= The request =
In the entries from the first line through the line containing "Looking at the screenshot, I should click(x=792, y=421).", both included, swap "pie chart" for "donut chart". Reproduce only those lines, with nothing else altered.

= Supplied data =
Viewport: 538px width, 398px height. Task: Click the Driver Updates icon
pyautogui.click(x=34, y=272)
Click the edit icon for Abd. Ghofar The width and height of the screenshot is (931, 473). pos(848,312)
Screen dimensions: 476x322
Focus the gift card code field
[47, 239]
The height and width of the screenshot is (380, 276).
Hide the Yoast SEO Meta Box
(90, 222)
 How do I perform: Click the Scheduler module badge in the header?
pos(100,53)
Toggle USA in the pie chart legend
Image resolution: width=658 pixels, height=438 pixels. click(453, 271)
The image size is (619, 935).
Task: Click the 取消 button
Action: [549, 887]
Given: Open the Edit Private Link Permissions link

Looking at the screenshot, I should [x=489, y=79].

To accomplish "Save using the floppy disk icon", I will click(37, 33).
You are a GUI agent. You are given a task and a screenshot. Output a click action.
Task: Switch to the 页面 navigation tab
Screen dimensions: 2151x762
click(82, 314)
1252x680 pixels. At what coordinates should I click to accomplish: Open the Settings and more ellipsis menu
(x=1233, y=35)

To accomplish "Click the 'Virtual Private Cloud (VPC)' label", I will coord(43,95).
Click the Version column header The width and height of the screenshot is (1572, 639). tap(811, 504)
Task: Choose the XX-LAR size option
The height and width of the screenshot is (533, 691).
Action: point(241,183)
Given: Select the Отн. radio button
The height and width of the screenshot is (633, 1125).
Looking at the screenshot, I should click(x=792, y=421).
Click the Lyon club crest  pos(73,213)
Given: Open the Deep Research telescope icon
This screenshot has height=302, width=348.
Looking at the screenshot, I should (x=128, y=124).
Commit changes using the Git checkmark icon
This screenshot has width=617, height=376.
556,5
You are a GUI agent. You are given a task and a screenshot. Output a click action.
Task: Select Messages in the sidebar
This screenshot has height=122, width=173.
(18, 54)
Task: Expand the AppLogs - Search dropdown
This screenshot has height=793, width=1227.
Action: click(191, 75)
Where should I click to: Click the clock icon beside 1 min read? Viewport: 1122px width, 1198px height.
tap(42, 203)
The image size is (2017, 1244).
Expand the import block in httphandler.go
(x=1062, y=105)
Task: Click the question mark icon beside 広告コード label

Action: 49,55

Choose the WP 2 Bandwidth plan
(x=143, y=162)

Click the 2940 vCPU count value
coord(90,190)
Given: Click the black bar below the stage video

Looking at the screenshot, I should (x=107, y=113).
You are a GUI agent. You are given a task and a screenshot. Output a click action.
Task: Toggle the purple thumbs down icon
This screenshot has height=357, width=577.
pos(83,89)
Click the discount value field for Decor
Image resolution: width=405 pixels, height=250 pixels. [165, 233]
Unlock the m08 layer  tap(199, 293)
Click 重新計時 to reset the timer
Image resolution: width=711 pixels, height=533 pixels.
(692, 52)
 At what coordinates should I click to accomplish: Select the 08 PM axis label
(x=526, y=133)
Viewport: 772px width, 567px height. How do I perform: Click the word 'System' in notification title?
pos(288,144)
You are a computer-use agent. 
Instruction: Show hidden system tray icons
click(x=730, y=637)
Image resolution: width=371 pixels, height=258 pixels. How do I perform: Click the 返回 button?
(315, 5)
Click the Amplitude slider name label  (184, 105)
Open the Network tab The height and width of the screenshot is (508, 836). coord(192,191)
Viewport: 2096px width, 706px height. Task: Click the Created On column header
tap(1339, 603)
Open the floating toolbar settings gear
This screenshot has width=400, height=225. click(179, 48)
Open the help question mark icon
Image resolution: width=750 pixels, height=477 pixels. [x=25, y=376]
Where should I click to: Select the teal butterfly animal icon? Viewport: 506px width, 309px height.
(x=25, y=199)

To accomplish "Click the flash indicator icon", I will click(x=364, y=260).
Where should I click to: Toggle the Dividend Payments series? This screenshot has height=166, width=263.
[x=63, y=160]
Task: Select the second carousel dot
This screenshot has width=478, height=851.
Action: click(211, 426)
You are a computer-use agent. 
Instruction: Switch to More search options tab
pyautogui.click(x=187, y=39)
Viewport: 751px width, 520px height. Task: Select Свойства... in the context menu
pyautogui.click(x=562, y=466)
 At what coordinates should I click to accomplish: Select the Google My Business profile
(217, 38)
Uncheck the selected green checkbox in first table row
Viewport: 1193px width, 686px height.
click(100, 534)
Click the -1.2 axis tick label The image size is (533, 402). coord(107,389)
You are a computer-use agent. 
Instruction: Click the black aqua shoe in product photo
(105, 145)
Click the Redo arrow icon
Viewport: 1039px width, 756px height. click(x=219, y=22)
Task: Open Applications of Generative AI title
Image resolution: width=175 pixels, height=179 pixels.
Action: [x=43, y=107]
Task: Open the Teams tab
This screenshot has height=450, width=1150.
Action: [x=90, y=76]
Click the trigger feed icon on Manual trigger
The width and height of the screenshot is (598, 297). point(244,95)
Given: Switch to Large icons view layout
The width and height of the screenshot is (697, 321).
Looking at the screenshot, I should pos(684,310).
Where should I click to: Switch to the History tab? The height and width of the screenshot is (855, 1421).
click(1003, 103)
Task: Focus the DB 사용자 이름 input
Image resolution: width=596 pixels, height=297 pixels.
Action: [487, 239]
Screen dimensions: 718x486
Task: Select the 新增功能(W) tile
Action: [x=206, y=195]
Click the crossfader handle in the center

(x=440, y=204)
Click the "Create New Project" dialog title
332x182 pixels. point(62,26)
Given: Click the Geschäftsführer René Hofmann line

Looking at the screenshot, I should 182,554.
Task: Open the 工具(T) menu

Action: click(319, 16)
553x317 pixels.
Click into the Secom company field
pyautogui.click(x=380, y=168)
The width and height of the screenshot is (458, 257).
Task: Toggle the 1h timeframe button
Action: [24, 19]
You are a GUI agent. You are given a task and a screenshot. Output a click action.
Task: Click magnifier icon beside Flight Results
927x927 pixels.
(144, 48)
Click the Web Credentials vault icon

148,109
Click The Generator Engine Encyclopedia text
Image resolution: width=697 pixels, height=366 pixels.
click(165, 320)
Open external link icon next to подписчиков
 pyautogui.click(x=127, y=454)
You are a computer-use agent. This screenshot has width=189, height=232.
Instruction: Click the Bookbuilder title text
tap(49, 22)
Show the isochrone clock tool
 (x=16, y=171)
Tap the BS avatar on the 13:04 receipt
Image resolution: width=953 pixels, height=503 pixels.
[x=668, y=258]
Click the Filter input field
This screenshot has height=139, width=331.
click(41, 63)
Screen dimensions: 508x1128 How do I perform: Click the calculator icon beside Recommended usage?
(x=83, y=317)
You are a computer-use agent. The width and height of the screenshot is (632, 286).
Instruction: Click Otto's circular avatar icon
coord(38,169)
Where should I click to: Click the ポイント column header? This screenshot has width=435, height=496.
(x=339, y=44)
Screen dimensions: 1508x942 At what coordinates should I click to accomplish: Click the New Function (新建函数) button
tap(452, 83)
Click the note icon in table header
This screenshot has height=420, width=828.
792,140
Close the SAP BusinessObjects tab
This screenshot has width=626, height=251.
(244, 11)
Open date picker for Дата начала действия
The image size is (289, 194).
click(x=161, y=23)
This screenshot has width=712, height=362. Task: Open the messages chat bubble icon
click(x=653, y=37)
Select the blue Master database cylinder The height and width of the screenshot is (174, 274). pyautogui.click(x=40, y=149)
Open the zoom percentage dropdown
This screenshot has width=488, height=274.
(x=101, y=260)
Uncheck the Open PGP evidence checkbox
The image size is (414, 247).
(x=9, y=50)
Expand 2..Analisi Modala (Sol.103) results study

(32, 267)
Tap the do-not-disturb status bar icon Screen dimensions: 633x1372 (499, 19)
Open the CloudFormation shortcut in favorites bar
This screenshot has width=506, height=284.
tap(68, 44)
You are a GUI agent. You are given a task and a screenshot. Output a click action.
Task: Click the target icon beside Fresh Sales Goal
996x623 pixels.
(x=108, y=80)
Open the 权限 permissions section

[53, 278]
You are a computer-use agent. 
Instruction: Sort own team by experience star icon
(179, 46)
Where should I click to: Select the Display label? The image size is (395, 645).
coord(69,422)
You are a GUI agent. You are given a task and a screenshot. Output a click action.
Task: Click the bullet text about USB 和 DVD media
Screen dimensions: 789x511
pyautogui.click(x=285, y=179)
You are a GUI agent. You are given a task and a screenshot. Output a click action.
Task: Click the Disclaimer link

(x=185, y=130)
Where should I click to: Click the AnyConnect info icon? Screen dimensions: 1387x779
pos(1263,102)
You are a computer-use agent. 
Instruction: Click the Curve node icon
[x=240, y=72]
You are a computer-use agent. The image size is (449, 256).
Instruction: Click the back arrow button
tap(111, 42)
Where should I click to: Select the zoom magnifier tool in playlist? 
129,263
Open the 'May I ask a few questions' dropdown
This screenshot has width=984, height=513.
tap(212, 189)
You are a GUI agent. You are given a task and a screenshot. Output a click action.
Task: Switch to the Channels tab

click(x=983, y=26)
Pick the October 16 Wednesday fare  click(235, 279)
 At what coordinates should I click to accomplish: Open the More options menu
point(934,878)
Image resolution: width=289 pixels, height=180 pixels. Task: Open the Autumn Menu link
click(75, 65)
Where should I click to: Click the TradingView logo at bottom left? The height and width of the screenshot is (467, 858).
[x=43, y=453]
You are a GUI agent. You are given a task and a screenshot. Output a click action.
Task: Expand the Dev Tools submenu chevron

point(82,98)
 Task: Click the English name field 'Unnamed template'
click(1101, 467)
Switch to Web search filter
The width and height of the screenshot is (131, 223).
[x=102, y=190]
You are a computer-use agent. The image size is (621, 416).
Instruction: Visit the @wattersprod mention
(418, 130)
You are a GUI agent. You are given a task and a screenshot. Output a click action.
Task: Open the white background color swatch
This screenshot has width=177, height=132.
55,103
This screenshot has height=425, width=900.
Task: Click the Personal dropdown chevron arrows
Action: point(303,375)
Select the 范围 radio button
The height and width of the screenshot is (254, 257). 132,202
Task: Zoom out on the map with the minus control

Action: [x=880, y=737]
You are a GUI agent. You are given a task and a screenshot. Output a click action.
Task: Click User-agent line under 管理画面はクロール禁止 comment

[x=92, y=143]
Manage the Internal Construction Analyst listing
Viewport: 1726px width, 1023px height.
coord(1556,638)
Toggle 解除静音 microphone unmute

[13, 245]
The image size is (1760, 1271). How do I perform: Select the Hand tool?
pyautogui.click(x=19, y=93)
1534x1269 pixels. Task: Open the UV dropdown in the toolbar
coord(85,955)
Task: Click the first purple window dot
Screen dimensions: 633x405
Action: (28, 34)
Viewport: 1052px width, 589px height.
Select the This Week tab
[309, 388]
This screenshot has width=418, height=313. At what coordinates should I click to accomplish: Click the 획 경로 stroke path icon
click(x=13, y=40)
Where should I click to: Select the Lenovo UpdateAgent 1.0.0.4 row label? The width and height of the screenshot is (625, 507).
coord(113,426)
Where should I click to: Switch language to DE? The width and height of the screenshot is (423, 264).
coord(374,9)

= Result of the task =
Viewport: 538px width, 398px height. Task: Click the Driver Updates icon
pyautogui.click(x=34, y=272)
Click the edit icon for Abd. Ghofar The width and height of the screenshot is (931, 473). pos(848,312)
Screen dimensions: 476x322
Focus the gift card code field
[47, 239]
The height and width of the screenshot is (380, 276).
Hide the Yoast SEO Meta Box
(90, 222)
 How do I perform: Click the Scheduler module badge in the header?
pos(100,53)
Toggle USA in the donut chart legend
Image resolution: width=658 pixels, height=438 pixels. click(453, 271)
The image size is (619, 935).
Task: Click the 取消 button
Action: [549, 887]
Given: Open the Edit Private Link Permissions link

Looking at the screenshot, I should [x=489, y=79].

To accomplish "Save using the floppy disk icon", I will click(37, 33).
You are a GUI agent. You are given a task and a screenshot. Output a click action.
Task: Switch to the 页面 navigation tab
Screen dimensions: 2151x762
click(82, 314)
1252x680 pixels. At what coordinates should I click to accomplish: Open the Settings and more ellipsis menu
(x=1233, y=35)

To accomplish "Click the 'Virtual Private Cloud (VPC)' label", I will coord(43,95).
Click the Version column header The width and height of the screenshot is (1572, 639). tap(811, 504)
Task: Choose the XX-LAR size option
The height and width of the screenshot is (533, 691).
Action: point(241,183)
Given: Select the Отн. radio button
The height and width of the screenshot is (633, 1125).
Looking at the screenshot, I should click(x=792, y=421).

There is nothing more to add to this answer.